Kürzlich musste ich zu meiner Betrübnis erfahren, was Theodor W. Adorno, der große Frankfurter Schulmeister, in seinen Noten zur Literatur (I, Berlin und Frankfurt a.M. 1958) über mein Lieblingssatzzeichen, die (m.o.w.) bedeutungsschwangeren drei Pünktchen am Satzende, Vernichtendes geäußert hatte:
Die drei Punkte (...) suggerieren die Unendlichkeit von Gedanken und Assoziation, die der Schmock nicht hat, der sich darauf verlassen muss, durchs Schriftbild sie vorzuspiegeln.
(Zum Troste gereichte mir dann sogleich die Information aus derselben Quelle, dass sowohl Heidegger sein Hauptwerk Sein und Zeit mit diesem inkriminierten Tripelpunkt begann als auch Derrida seine kaum minder epochale Grammatologie damit ausklingen ließ...*)
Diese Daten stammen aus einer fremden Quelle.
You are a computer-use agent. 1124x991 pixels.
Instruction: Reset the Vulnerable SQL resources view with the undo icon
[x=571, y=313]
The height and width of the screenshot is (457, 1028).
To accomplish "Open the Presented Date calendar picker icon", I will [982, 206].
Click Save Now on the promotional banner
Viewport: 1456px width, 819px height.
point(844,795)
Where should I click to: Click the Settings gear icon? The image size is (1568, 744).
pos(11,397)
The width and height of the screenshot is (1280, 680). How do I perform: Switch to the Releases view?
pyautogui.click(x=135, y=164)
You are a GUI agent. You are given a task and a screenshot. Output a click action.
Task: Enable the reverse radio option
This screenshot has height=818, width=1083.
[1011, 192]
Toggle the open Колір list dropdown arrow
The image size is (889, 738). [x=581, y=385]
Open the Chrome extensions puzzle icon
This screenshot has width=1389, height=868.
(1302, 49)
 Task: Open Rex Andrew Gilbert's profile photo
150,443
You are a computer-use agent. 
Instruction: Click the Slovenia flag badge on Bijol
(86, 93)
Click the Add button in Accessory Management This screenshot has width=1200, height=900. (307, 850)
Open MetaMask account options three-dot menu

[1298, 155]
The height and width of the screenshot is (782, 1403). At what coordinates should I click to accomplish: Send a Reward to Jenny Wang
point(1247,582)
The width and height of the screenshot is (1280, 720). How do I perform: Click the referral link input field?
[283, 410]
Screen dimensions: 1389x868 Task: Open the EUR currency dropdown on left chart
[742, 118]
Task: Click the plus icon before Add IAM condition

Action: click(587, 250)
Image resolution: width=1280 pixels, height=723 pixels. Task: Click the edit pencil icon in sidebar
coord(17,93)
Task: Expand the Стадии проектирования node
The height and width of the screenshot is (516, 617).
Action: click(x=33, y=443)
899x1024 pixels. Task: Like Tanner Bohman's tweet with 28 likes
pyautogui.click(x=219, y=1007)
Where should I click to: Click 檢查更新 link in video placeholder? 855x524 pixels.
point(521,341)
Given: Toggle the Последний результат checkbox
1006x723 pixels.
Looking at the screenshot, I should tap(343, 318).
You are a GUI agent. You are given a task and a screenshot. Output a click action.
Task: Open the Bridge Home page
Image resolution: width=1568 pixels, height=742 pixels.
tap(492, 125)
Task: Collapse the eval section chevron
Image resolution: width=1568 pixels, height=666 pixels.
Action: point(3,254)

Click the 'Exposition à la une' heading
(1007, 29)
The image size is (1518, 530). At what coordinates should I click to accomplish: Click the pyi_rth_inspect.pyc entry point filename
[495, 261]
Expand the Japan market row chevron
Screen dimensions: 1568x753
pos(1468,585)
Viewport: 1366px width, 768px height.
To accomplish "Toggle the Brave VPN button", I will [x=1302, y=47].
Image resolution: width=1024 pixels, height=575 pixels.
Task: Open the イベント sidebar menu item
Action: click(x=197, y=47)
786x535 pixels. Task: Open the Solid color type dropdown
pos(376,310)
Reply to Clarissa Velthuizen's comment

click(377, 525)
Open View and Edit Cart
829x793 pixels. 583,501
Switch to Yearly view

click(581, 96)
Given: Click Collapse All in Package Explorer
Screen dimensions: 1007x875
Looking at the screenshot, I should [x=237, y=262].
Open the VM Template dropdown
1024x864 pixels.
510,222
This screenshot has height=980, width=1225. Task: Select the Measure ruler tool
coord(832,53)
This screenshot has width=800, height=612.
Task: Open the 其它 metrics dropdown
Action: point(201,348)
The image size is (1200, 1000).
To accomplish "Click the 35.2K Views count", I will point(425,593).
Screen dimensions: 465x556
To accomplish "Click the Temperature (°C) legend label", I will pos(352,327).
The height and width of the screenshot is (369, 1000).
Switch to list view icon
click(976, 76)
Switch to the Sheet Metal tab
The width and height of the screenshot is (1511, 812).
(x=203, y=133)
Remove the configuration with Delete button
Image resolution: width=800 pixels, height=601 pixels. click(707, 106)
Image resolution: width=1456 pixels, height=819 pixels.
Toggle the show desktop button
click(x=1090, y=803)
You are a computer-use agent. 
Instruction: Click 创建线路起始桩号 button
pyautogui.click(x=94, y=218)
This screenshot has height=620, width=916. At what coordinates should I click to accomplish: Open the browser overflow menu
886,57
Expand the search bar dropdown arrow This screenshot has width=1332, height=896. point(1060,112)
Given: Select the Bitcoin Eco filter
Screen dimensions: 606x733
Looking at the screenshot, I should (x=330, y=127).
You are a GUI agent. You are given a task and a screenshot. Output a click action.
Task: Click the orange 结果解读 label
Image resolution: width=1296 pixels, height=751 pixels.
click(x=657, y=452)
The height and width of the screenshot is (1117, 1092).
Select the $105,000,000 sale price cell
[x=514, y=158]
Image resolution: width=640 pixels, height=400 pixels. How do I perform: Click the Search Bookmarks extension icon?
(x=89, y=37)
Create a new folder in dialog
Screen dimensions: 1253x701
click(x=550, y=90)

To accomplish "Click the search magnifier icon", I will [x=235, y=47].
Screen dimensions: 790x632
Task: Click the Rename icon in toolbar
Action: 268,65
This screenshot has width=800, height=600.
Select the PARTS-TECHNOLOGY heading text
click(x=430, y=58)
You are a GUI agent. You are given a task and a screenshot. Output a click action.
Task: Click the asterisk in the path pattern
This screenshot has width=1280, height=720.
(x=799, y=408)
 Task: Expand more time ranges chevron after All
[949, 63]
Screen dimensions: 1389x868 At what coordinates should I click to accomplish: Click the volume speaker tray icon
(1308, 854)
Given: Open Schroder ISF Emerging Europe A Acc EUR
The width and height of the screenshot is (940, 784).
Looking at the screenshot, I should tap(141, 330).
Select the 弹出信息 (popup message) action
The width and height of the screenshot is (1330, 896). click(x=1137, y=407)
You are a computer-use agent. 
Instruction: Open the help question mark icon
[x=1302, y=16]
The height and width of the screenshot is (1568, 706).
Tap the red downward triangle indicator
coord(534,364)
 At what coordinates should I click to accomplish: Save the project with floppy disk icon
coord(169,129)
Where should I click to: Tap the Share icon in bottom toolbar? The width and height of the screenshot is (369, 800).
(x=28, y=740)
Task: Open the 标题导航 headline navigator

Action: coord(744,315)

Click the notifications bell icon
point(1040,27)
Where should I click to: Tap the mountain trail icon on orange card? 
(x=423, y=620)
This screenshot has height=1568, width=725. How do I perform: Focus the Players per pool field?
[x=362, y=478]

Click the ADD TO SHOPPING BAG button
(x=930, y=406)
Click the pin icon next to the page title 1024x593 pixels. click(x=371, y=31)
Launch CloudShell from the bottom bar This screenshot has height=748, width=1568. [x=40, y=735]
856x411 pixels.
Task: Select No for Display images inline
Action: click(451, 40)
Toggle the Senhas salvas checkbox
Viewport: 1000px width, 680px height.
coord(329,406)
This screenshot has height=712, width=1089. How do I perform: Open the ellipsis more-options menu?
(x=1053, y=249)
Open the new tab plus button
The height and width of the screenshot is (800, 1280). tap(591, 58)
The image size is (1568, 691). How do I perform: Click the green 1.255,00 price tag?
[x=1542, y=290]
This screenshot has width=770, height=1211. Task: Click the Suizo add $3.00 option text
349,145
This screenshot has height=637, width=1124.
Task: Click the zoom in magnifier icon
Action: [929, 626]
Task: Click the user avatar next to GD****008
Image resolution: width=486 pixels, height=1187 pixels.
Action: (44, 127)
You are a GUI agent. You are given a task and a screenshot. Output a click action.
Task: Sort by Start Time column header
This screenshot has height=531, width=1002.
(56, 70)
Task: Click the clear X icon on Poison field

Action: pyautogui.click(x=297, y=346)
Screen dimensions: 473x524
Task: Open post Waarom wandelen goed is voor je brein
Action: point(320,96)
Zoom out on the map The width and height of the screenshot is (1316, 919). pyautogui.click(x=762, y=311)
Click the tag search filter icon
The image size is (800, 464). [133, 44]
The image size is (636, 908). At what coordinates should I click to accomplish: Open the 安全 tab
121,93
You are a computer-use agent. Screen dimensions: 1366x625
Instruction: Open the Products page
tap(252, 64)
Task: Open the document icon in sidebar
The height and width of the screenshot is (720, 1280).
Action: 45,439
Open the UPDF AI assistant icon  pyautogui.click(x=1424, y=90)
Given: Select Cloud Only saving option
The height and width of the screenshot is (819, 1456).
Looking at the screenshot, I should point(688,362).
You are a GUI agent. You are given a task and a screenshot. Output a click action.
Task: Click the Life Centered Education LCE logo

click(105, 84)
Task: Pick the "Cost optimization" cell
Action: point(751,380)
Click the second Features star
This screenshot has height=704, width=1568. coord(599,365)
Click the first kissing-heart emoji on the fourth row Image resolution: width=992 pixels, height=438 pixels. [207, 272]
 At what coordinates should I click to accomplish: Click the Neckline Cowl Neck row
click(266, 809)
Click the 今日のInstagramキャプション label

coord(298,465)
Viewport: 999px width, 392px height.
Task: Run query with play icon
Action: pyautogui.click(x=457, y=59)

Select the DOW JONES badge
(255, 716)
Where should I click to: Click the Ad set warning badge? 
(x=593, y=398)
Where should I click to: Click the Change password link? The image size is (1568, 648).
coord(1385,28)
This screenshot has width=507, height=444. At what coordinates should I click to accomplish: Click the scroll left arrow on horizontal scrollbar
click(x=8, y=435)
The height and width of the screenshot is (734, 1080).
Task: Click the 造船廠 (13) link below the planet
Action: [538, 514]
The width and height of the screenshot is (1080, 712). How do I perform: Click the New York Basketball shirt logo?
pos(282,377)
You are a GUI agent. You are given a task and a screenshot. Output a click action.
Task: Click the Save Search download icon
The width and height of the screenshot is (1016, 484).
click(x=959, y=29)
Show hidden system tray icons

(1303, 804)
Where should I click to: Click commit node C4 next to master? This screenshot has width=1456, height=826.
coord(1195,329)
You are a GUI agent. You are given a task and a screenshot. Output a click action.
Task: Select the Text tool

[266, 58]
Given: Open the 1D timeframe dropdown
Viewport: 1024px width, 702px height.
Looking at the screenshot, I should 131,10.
Ein anderes Diktum eines anderen Großen, nämlich von Victor Klemperer (in seinem genial-imposanten LTI – Notizbuch eines Philologen), möchte ich hingegen nicht gänzlich unkommentiert lassen; er schrieb nämlich über die inflationären Gänsefüßchen in der Sprache des Dritten Reiches:
Chamberlain und Churchill und Roosevelt sind immer nur „Staatsmänner“ in ironischen Anführungszeichen, Einstein ist ein „Forscher“, Rathenau ein „Deutscher“ und Heine ein „deutscher Dichter“.
Diese Praxis (die auch die BLÖD-Zeitung jahrzehntelang übte, indem sie immer nur von einer „DDR“ schrieb), halte ich allerdings nicht für genuin nazistisch, sondern für ein legitimes (und so auch von mir fleißig eingesetztes) Stilmittel der Distanzierung gegenüber einem hoheitlichen und ein falsches Denken befördernden Sprachgebrauch - als Beispiel nenne ich das Begriffspaar "Arbeitgeber" (i.e. der Ausbeuter, der sich tatsächlich die Arbeitskraft "seiner" Mietsklaven aneignet, also nimmt) vs. "Arbeitnehmer" (eben dieser Mietsklave bzw. Lohnarbeiter, der seine Arbeitskraft gezwungenermaßen - nebst einem von Marx beschriebenen Mehrwert - hergibt)...*
* Jetzt erst recht!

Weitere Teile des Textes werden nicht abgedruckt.